Sekilas sederhana, tapi makin dibaca, makin terasa ambigu. Pertanyaan yang
muncul di kepala: apa sebenarnya yang harus dijaga? Apakah yang dimaksud
adalah menjaga kedamaian, menjaga dari kerusuhan, atau justru menjaga agar
tidak ada suara sumbang yang keluar dari mulut warga?
Sebagai
seseorang yang bukan warga Bekasi dan hanya sesekali pulang ke Karawang,
kegelisahan ini terasa wajar. Sebab, dua daerah tersebut bukanlah ruang kosong.
Bekasi dan Karawang adalah jantung industri Jawa Barat, bahkan Indonesia.

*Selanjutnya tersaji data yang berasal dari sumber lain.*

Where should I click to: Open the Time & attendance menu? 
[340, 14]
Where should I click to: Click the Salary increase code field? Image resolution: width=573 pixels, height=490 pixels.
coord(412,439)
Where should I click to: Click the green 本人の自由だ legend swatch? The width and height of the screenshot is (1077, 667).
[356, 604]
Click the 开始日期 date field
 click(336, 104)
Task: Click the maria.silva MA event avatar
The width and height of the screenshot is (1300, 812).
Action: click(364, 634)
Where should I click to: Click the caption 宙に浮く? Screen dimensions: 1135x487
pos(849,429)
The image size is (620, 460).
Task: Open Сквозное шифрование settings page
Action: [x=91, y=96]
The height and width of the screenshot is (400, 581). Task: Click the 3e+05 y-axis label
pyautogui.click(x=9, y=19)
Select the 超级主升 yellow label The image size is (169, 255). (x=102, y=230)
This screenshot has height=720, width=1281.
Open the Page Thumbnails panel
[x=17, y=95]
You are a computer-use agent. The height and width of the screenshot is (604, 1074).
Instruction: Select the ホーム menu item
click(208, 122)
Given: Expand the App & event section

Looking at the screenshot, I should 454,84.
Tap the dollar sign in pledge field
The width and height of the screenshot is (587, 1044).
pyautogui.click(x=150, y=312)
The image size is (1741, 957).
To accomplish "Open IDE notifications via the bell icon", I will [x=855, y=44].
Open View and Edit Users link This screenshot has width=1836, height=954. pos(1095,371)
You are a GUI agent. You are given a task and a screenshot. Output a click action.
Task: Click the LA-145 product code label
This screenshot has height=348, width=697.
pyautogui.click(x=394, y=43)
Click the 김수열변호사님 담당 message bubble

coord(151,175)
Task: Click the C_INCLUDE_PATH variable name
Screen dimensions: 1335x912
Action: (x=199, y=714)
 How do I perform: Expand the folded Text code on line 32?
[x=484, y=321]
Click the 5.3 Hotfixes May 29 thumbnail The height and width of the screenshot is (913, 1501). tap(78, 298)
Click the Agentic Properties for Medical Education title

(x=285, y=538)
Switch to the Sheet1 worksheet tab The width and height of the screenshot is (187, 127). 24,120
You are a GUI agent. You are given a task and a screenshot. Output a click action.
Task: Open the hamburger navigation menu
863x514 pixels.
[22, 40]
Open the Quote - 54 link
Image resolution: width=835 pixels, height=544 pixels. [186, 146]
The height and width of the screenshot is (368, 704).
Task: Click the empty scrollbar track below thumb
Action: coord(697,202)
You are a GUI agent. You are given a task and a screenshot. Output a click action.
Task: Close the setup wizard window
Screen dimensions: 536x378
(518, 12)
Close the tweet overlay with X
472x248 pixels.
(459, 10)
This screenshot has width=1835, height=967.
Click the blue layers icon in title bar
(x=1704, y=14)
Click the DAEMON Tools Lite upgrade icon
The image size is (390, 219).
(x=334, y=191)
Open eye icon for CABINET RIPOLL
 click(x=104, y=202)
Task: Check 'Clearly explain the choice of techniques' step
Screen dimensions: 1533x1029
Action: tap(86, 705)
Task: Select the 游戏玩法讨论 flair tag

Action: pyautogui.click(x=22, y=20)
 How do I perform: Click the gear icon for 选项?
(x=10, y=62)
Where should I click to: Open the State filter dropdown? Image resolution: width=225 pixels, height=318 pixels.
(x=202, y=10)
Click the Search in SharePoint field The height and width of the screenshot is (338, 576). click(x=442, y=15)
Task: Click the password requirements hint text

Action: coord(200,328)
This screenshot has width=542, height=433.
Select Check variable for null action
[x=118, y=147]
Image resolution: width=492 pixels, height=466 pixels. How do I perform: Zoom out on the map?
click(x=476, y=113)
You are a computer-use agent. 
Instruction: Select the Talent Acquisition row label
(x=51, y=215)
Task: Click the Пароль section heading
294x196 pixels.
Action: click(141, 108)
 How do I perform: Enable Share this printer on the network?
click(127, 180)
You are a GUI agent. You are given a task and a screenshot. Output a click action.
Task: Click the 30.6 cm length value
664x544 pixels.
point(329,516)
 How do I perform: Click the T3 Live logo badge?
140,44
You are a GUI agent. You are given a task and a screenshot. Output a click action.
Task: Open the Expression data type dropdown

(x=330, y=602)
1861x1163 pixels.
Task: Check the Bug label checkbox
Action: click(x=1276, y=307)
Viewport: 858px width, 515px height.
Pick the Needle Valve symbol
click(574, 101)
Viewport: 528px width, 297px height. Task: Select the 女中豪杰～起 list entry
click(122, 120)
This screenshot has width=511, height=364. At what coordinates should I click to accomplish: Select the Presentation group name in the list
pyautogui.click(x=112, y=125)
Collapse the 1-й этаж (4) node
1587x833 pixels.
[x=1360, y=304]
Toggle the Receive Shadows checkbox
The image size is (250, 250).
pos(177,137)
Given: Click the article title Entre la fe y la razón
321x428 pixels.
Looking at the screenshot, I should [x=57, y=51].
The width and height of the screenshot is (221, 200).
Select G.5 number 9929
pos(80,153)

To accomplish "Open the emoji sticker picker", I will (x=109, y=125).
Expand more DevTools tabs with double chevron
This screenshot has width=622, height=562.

Pabrik-pabrik raksasa berdiri di sana, menyerap tenaga kerja ribuan hingga
jutaan. Jalan-jalan di kedua kota itu bukan hanya dipenuhi truk kontainer, tapi
juga cerita manusia yang hidup dari upah minimum, yang sering kali tidak cukup
minimum untuk hidup layak. Maka wajar kalau muncul pertanyaan: di daerah
yang sedemikian penuh masalah struktural, mengapa justru muncul seruan untuk
“menjaga” daripada “bersuara”?
Tagar itu
terasa seperti paradoks. Di satu sisi, menjaga tentu punya makna baik: menjaga
ketertiban, menjaga kampung halaman, menjaga agar jangan ada pihak luar yang
merusak. Tetapi di sisi lain, menjaga bisa jadi berarti membungkam: jangan
ribut, jangan ikut-ikutan, jangan protes, kita baik-baik saja kok. Padahal,
benarkah Bekasi dan Karawang “baik-baik saja”?
Coba tengok
Karawang. Daerah ini sejak lama dikenal sebagai lumbung padi nasional. Tapi
belakangan, sawah-sawah banyak berganti rupa jadi pabrik, perumahan, atau
gudang logistik. Petani kehilangan tanah, buruh datang bergelombang. Kota
industri tumbuh, tapi ruang hidup warga asli menyempit. Apakah itu tidak perlu
dijaga?
Begitu pula
Bekasi. Kita mengenalnya lewat macetnya, panasnya, dan padatnya. Tapi Bekasi
juga jadi episentrum buruh yang setiap tahun bersuara soal upah, soal kerja
kontrak, soal ketidakadilan di pabrik. Jadi, kalau ada yang bilang “jaga
Bekasi”, apa maksudnya: jaga dari buruh yang bersuara, atau jaga dari kebijakan
yang sering menekan mereka?
Pertanyaan
ini semakin relevan ketika ada demonstrasi nasional, misalnya terkait
undang-undang kontroversial atau kebijakan yang jelas merugikan rakyat kecil.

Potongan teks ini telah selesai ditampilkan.